Crews battling wildfire gain ground

Catherine Tsai
The Associated Presss
Aspen, CO Colorado
Firefighters clear brush and fuel from a fire line near the Canyon Creek Estates subdivision after a fire flared up near New Castle, Colo., on Tuesday, June 19, 2007. (AP Photo/The Rocky Mountain News, Chris Schneider) ** DENVER POST OUT MAGS OUT TV OUT MANDATORY CREDIT **
AP | Rocky Mountain News

GLENWOOD SPRINGS ” Firefighters took advantage of calm winds and higher humidity Wednesday morning to extend protective lines along a 1,000-acre wildfire that forced the evacuation of 90 homes west of Glenwood Springs.

Crews set a small, controlled fire called a back burn between the wildfire and scores of houses to eat up vegetation that could otherwise fuel runaway flames, Garfield County sheriff’s spokeswoman Tanny McGinnis said.

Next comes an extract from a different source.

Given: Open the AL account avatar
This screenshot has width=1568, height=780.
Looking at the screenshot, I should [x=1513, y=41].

“It (the back burn) did exactly what we intended for it to do,” McGinnis said. “The only issue is, there’s no way to predict what will happen with the winds.”

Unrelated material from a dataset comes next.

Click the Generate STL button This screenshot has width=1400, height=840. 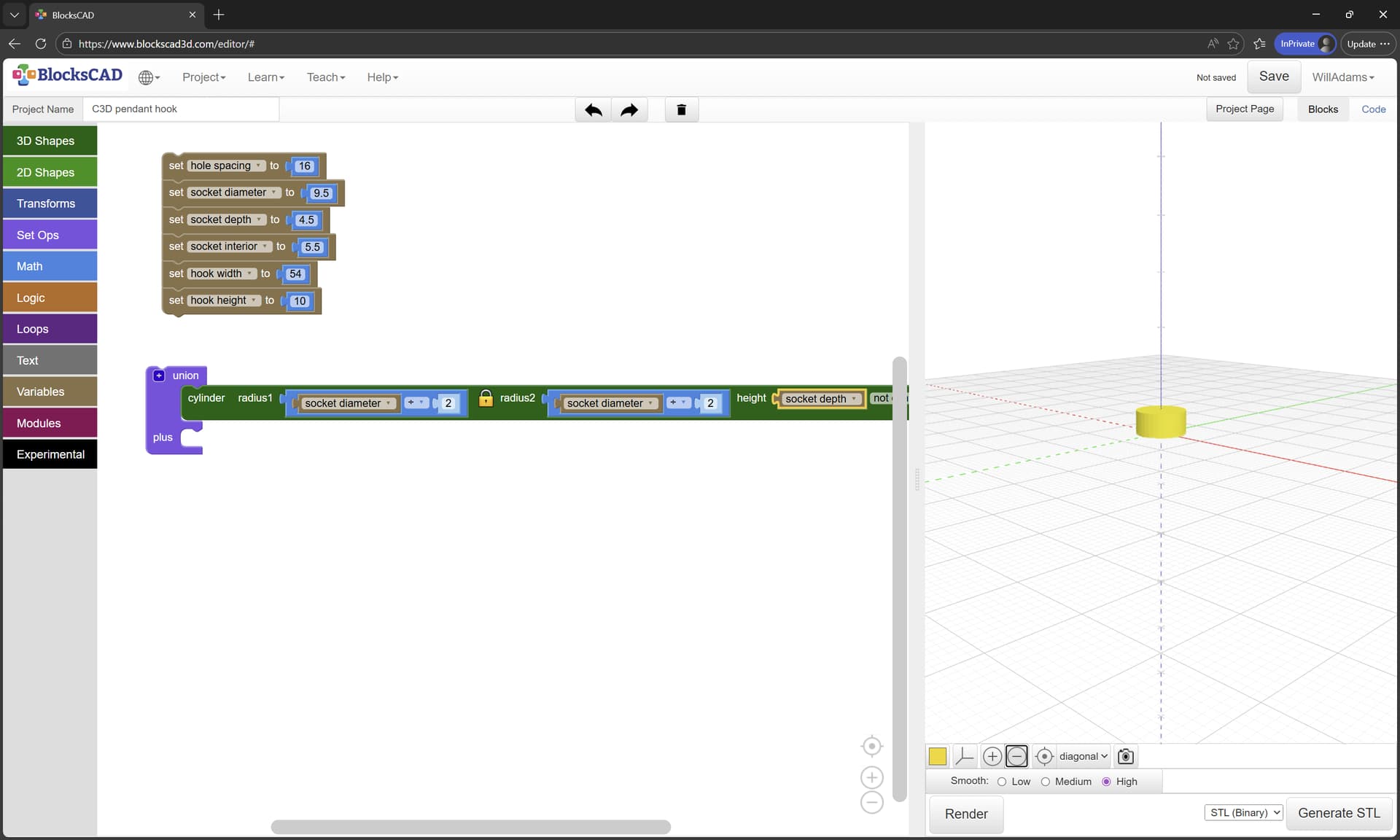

Erratic winds on Tuesday afternoon whipped the fire over steep inclines and through highly flammable Gambel oak, pinon pine and juniper trees east of New Castle and west of Glenwood Springs, about 160 miles west of Denver

Residents of another 110 homes were advised to evacuate but had not been ordered to. No structures had burned, although some were within a half-mile of the flames.

The fire was at least 15 percent contained.

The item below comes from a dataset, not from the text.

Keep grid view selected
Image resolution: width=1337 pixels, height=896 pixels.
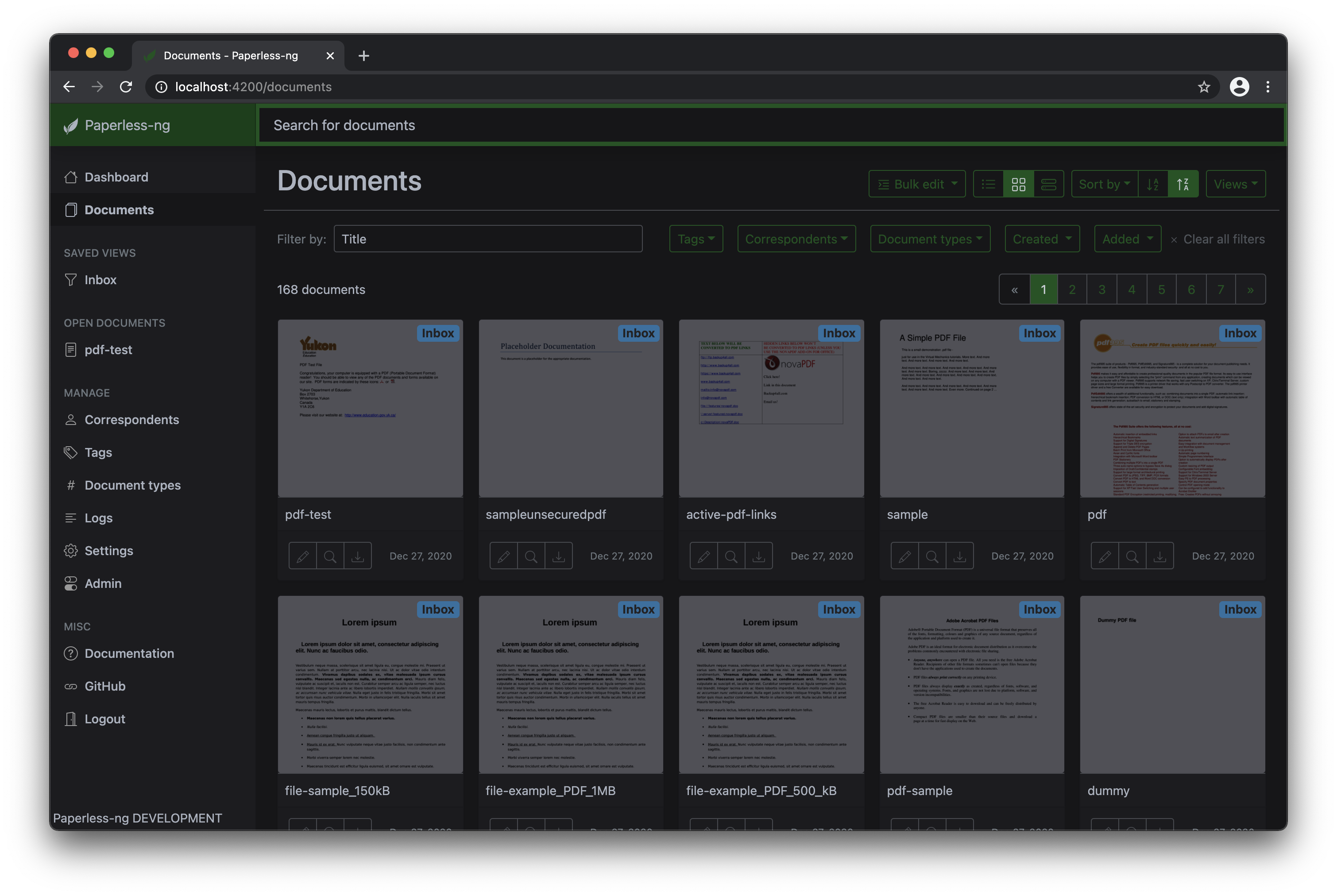1019,183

About 200 ground firefighters, two heavy air tankers, two single-engine planes and four helicopters were on the scene. One firefighter injured his hand and another suffered heat exhaustion.

“It’s been a really scary fire,” Garfield County Sheriff Lou Vallario said. “It’s behavior has been bizarre. We’re struggling to get a handle on it.”

The flames were not far from the scene of two previous fires that left deep physical and emotional scars.

The 1994 Storm King Mountain fire killed 14 elite firefighters who were overtaken by a sudden explosion of flames. In 2002, a long-smoldering fire along an underground coal seam ignited vegetation on the surface, forcing evacuations.

“As we stand here looking at Storm King, this commands a lot of respect,” Glenwood Springs Fire Chief Mike Piper said Tuesday. “Our motto in Glenwood Springs is ‘Never forget.'”

Chuck Johnson said he and his wife, Beverly, had been ordered to leave their home during the Storm King fire but did not. On Tuesday, they got another evacuation order and were preparing to comply.

“We are getting our valuables, paintings and getting out of here,” said Chuck Johnson, a retired forester. “The smoke from the fire is tremendous. The southwest wind is really driving the thing.”

About 20 miles west of the New Caste fire, a second blaze had charred more than 1,000 remote and rugged acres by Wednesday. It was 80 percent contained, and crews expected to have it fully encircled later in the day.

A third blaze was contained Monday night after charring four acres near houses and natural gas wells outside the town of Parachute, west of Rifle, Colo.

All three fires were blamed on lightning strikes Sunday.